The Aztec religion was full of gloom and doom as it were. They lived with such fear that they offered blood sacrifices to the Sun god in hopes that he would assure the rising of the sun each day. One of Montezuma’s contemporaries told him that his fortune-tellers had predicted that strangers would one day rule Mexico. At the time, Montezuma did not believe him.

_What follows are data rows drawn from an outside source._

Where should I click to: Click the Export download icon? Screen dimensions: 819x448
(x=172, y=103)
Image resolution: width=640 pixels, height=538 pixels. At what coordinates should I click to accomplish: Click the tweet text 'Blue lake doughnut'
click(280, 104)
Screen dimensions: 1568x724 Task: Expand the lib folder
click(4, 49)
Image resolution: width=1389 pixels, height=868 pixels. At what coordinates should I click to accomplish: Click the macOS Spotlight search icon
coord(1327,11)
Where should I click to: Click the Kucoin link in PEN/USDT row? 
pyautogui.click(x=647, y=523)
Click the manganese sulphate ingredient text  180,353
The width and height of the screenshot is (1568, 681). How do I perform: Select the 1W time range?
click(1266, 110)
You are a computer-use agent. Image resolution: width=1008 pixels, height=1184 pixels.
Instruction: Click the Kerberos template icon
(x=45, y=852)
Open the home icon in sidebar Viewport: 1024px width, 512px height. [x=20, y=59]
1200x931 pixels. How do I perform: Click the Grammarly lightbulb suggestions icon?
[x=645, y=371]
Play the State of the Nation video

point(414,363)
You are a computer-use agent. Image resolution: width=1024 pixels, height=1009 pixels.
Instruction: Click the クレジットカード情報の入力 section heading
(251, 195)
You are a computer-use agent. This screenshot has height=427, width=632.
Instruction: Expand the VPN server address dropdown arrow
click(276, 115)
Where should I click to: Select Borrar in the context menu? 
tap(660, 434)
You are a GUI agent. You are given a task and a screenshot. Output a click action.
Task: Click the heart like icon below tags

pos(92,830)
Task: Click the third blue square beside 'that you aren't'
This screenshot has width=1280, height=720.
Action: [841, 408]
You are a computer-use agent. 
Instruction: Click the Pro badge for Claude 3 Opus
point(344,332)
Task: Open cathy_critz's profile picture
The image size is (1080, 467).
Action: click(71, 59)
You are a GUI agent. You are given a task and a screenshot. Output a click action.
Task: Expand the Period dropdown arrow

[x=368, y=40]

Around 1509 CE a series of mystical events occurred foreshadowing the end of the Aztec Empire with the arrival of the Spanish. There were eight. The first omen was a great light that appeared as a “bleeding wound” in the eastern sky. The people of Tenochtitlan ran in the streets panicking and wailing expecting the end of the world.  The second was fire that destroyed the two towers on top of the pyramid of Huitzilopochtli, their sun god. The wood in the temple seemed to burst into flames for no apparent reason. No matter how much water was used they could not put out the fire until the towers were completely burned down.  The third omen happened soon after the second. The temple of their fire god was struck by thunder-less lighting that seemed to come from the sun. The fourth, a very bad omen, terrified the people; it was a mid-day comet with 3 heads that blocked out the light of the sun as it passed across the sky. The fifth was a sudden boiling up of the waters of Lake Texcoco, raising the level of the lake and causing the collapse of many of the city’s buildings. The sixth event was from Llorona, a woman’s voice heard by the people, crying in the night, “O my children, you are lost; where shall I hide you.” It was believed to be the goddess Mother Cihuacoatl, wailing for her human children.  This dark omen terrorized the people and profoundly affected Montezuma. The seventh omen, found in a fisherman’s net, was a gray ash-colored bird that had a magical mirror atop its head. The fisherman brought the bird to Montezuma as he looked into the mirror and saw the star constellation of Taurus; a powerful sign in the Aztec’s astrology. He looked again and saw an open field with a huge hoard of people coming toward Mexico. When he asked his priests they said they saw nothing. The eighth and final omen was the news that monsters, men with two heads, had arrived in Tenochtitlan. Before any of the monsters could be captured they disappeared.

Montezuma II had been murdered by the end of the 52-year cycle; so began the demise of the Aztec Empire.